The European Commission launched an anti-subsidy investigation into Chinese EV batteries this month.
Yet just weeks ago, China’s CNGR Advanced Material announced a $2bn cathode materials plant project in Morocco to supply the EU and US, which it will build in collaboration with Al Mada, a conglomerate owned by the Moroccan royal family.
Mehdi Tazi, vice-president of the Confederation of Moroccan Businesses, thinks other Chinese manufacturers will follow suit. Morocco is striving to become a hub for green manufacturing.
“We are 14km from Spain, we have green energy, we have the infrastructure — ports, highways, airports — and around 60 free trade agreements,” Tazi said. Among those free trade partners is the US.

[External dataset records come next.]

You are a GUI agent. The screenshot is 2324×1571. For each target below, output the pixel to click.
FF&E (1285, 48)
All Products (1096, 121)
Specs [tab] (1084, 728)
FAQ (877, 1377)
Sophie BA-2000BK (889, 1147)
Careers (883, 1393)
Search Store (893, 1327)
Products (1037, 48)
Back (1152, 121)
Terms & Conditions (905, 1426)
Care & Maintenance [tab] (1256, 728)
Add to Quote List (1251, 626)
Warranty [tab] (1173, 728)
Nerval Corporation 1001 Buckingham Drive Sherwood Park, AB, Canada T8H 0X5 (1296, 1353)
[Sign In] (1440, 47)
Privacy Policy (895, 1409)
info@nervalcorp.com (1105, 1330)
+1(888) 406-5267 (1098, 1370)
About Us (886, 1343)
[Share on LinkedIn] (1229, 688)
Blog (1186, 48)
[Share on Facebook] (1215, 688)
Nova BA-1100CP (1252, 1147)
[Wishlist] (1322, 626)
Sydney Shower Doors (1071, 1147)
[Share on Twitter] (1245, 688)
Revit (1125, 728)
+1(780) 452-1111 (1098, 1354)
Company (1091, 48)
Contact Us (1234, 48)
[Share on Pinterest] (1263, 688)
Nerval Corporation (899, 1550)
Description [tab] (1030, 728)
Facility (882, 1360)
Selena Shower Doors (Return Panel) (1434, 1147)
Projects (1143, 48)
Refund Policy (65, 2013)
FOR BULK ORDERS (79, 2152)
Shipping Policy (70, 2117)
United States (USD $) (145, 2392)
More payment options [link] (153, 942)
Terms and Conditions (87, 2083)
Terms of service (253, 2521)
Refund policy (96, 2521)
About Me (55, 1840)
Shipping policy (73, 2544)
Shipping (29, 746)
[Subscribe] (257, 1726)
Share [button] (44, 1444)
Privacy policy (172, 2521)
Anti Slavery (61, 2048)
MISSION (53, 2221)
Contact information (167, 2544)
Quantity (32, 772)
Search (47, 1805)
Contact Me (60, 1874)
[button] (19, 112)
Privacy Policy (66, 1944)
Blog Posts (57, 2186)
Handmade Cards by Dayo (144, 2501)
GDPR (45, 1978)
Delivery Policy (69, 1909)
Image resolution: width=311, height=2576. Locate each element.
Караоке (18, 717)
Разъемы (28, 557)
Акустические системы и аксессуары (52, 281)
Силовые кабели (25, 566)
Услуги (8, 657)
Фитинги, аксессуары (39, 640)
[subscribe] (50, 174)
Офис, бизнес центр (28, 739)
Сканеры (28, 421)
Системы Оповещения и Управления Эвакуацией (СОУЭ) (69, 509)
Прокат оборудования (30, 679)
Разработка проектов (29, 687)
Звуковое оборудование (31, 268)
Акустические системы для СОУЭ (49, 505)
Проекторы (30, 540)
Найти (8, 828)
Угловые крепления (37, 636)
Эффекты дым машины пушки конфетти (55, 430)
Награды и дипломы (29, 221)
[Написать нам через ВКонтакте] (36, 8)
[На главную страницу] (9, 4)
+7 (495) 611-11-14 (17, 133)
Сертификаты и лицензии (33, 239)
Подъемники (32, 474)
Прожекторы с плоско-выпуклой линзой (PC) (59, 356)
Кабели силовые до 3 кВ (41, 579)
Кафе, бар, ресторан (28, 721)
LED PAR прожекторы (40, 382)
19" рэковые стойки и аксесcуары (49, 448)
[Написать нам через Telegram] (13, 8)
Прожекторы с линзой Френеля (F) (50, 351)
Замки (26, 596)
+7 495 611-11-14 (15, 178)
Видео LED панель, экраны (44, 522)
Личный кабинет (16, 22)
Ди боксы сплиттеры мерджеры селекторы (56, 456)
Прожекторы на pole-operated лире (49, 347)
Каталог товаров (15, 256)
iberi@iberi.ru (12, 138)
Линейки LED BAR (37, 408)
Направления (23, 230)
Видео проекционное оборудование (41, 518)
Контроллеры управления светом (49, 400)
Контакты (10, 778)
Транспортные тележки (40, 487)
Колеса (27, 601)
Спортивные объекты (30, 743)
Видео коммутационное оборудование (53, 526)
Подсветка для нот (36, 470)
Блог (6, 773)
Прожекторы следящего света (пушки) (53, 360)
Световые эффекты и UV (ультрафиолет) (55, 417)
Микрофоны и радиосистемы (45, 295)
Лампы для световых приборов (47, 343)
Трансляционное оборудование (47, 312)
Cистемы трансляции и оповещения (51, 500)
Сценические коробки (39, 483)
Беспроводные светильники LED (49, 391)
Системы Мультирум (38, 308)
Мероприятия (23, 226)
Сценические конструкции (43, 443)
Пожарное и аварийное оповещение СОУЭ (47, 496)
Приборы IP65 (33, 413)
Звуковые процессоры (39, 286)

Joint ventures like this are occurring in many countries. Sophisticated Chinese manufacturers have the technology and the capital, while countries like Morocco have the raw materials and manufacturing capacity. From nickel in Indonesia to lithium in Zimbabwe, Chinese JVs are omnipresent in supply chains.
But such partnerships are now in the spotlight. The US Inflation Reduction Act offers lucrative tax treatment for EVs if a large percentage of the materials and components are sourced from, or processed in, free trade partner countries.
But in the coming year, that treatment will be removed if any of the materials or components involve a Foreign Entity of Concern (FEOC). China is explicitly listed as a FEOC.
What developing country firms are waiting to see is whether their JVs with Chinese partners are treated as FEOCs.
The US government is preparing to publish regulation on this point. But analysts see worrying signs.
Ford Motors had planned to build a $3.5bn EV battery factory in Michigan, licensing tech from China’s Contemporary Amperex Technology (CATL). Just weeks ago, Ford announced it was halting work, saying there were multiple considerations and it wanted to be confident the plant could be competitive.
Ford did not say so, but this may have been linked to an investigation into the partnership, begun by a US House of Representatives committee in July.
“The Ford-CATL deal has been under a microscope from both the US and Chinese governments and the postponement of the plant construction I think is really due more to political pressure than anything else,” said Chris Berry, president of House Mountain Partners, an advisory firm specialising in battery metals.
Sources say it is interesting to see Chinese firms setting up partnerships in US free trade partners like South Korea and Morocco to access IRA subsidies, when the US is preparing to wield a regulatory knife that could cut out Chinese JVs, regardless of the country.
“We’re heading into an election year in the US and the only thing Republicans and Democrats can agree on is that China is the enemy,” Berry said.
Analysts say firms making investment decisions are increasingly having to consider the risk of escalating tensions between the West and China.
“Any time you see US-China tensions rising there is a probability that Europe might follow,” said Amin Mohseni-Cheraghlou, a macroeconomist at the Atlantic Council’s GeoEconomics Center. “The IRA, entities of concern export control, sanctions, have all made it very complicated for economies to trade and cooperate. And the countries that are getting hurt most by this geo-economic fragmentation are the low and middle income countries in between.”